## [OBJECTIVE A]
In the SpMV optimization notes, roughly how much does `fused_residual_norm_sq` cut memory traffic per iteration?
## [OBJECTIVE B]
Write the next part of the SpMV optimization notes, picking up right after their final sentence.

— Begin PASSAGE PROVIDED —

The inner SpMV loop is the single hottest path in every iterative solver. The
`spmv_unchecked` method on `CsrMatrix<f32>` and `CsrMatrix<f64>` uses raw
pointers to eliminate per-element bounds checks, relying on a one-time CSR
structural validation (`validation::validate_csr_matrix`) performed before
entering the solve loop.

### Fused residual + norm computation (`fused_residual_norm_sq`)

Standard implementations compute the residual `r = b - Ax` and its squared norm
`||r||^2` in separate passes (SpMV, vector subtraction, dot product -- three
full memory traversals). `fused_residual_norm_sq` computes both in a single
pass, reducing memory traffic by roughly 3x per iteration.

### AVX2 8-wide SIMD SpMV

When the `simd` feature is enabled on x86_64, `spmv_simd` dispatches to an
AVX2 kernel that processes 8 `f32` values per instruction using `_mm256`
intrinsics with a horizontal sum reduction at the end of each row. Falls back
to a portable scalar loop on other architectures.

— End PASSAGE PROVIDED —
— Begin DATA SEGMENT —

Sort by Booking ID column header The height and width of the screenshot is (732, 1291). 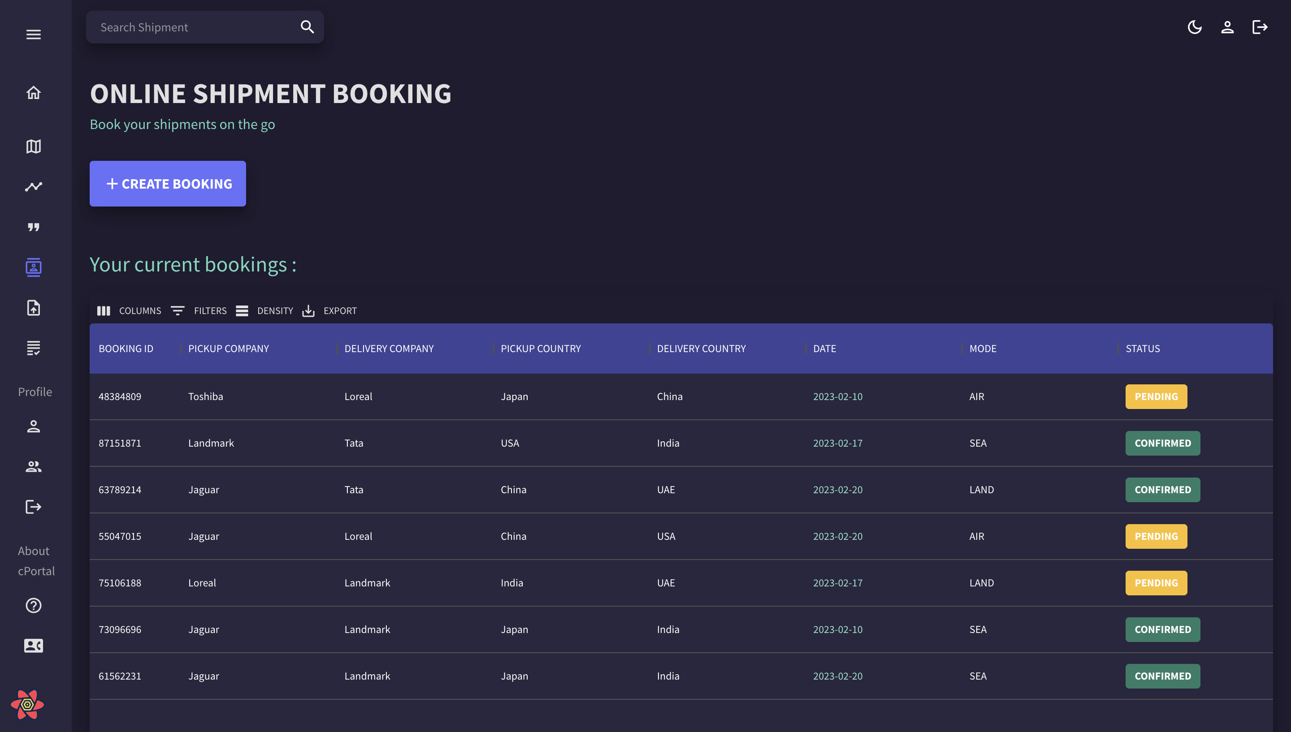click(126, 348)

— End DATA SEGMENT —

## [TASK RESULT A]
About 3x per iteration.

## [TASK RESULT B]
### 4-wide unrolled Jacobi update

The Neumann iteration's update step `x[j] += d_inv[j] * r[j]` is manually
unrolled 4-wide for instruction-level parallelism, with a scalar remainder loop
for dimensions not divisible by 4.

### Arena allocator

`SolverArena` provides bump allocation for per-solve scratch buffers. All
temporary vectors are allocated from a single contiguous backing buffer and
reclaimed in O(1) via `arena.reset()`, eliminating heap allocation overhead
inside the iteration loop.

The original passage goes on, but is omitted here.